Directions
How many lines in the data below contain the string "field"? Treat uppercase and lowercase as different, and reply with the number alone.

Extracted data
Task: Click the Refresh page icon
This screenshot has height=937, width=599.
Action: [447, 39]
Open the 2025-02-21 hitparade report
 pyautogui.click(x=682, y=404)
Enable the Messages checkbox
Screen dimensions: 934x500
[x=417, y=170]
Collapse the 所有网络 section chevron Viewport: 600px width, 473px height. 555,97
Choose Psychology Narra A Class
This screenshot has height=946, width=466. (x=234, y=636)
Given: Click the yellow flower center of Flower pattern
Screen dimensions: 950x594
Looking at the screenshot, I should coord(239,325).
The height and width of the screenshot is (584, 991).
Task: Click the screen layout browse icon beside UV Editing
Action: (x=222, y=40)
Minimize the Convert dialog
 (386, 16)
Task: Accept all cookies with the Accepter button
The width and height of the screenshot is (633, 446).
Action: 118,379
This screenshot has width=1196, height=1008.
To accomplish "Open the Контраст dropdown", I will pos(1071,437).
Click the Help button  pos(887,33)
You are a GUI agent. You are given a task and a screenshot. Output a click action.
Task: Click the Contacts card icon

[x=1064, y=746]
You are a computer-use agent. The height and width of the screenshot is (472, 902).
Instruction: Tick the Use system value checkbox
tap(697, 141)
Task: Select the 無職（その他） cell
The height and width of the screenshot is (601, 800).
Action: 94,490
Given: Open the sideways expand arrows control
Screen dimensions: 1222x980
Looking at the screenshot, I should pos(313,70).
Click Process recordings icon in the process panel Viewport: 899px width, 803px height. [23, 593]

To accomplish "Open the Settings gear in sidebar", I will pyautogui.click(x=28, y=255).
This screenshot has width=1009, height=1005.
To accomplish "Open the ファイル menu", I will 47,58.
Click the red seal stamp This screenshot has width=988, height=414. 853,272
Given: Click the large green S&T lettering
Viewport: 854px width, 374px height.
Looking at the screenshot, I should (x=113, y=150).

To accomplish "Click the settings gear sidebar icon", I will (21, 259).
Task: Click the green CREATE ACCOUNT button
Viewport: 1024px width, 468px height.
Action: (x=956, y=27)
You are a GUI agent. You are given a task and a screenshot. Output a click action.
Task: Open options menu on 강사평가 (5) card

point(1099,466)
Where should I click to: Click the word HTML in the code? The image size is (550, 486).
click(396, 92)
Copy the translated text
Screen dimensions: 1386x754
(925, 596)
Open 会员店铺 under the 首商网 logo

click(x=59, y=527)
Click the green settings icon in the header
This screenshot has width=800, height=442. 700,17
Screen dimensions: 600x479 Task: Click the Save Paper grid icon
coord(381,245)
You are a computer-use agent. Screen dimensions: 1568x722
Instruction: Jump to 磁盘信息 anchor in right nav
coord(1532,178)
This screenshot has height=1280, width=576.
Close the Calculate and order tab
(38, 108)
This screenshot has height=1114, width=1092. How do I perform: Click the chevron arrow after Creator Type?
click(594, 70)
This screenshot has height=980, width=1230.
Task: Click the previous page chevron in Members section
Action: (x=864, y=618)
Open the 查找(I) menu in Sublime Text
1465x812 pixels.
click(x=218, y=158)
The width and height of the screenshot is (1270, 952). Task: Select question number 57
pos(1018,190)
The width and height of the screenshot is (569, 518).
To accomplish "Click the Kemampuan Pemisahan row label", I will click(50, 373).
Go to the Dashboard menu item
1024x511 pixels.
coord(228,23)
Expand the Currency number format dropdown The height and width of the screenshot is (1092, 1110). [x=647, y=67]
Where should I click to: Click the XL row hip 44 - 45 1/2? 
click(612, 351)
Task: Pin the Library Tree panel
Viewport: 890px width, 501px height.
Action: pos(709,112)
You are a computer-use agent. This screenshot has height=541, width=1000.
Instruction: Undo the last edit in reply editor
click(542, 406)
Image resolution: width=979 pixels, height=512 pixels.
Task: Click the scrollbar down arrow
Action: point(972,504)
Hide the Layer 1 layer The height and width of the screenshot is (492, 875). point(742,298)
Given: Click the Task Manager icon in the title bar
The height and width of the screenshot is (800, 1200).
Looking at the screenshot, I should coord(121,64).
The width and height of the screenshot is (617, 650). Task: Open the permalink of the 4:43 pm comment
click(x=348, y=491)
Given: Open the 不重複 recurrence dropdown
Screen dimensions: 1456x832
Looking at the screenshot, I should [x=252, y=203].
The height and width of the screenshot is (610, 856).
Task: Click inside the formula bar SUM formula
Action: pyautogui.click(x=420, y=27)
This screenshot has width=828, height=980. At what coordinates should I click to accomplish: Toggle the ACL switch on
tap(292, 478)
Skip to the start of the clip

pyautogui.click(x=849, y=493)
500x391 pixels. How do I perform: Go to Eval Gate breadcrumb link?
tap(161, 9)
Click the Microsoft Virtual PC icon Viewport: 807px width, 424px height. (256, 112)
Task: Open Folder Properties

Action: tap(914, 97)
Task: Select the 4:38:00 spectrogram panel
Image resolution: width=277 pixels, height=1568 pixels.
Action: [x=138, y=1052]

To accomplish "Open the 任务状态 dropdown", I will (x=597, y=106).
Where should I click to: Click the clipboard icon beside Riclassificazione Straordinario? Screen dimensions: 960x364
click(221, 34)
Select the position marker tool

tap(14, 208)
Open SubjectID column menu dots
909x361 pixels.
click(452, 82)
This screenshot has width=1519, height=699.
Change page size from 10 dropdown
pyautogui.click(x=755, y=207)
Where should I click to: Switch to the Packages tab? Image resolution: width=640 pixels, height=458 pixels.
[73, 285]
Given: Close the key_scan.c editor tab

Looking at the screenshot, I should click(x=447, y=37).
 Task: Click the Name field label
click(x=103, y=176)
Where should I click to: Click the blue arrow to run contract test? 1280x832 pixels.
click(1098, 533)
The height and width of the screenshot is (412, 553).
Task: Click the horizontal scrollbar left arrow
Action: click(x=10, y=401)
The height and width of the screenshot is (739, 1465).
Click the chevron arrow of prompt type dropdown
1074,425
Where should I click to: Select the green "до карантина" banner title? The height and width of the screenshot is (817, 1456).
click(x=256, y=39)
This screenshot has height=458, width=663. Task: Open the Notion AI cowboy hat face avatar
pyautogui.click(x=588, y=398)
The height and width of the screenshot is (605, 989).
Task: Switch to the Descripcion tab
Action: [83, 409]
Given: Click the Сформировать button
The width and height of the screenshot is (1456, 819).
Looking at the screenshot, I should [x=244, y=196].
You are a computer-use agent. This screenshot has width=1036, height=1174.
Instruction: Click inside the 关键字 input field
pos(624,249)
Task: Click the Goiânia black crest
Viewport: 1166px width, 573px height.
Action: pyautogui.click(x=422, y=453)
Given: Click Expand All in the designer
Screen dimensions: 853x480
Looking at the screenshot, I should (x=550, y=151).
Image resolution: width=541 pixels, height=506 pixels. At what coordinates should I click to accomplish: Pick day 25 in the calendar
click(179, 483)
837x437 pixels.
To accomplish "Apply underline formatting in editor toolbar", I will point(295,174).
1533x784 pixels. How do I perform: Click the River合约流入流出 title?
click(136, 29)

Result for this exercise
2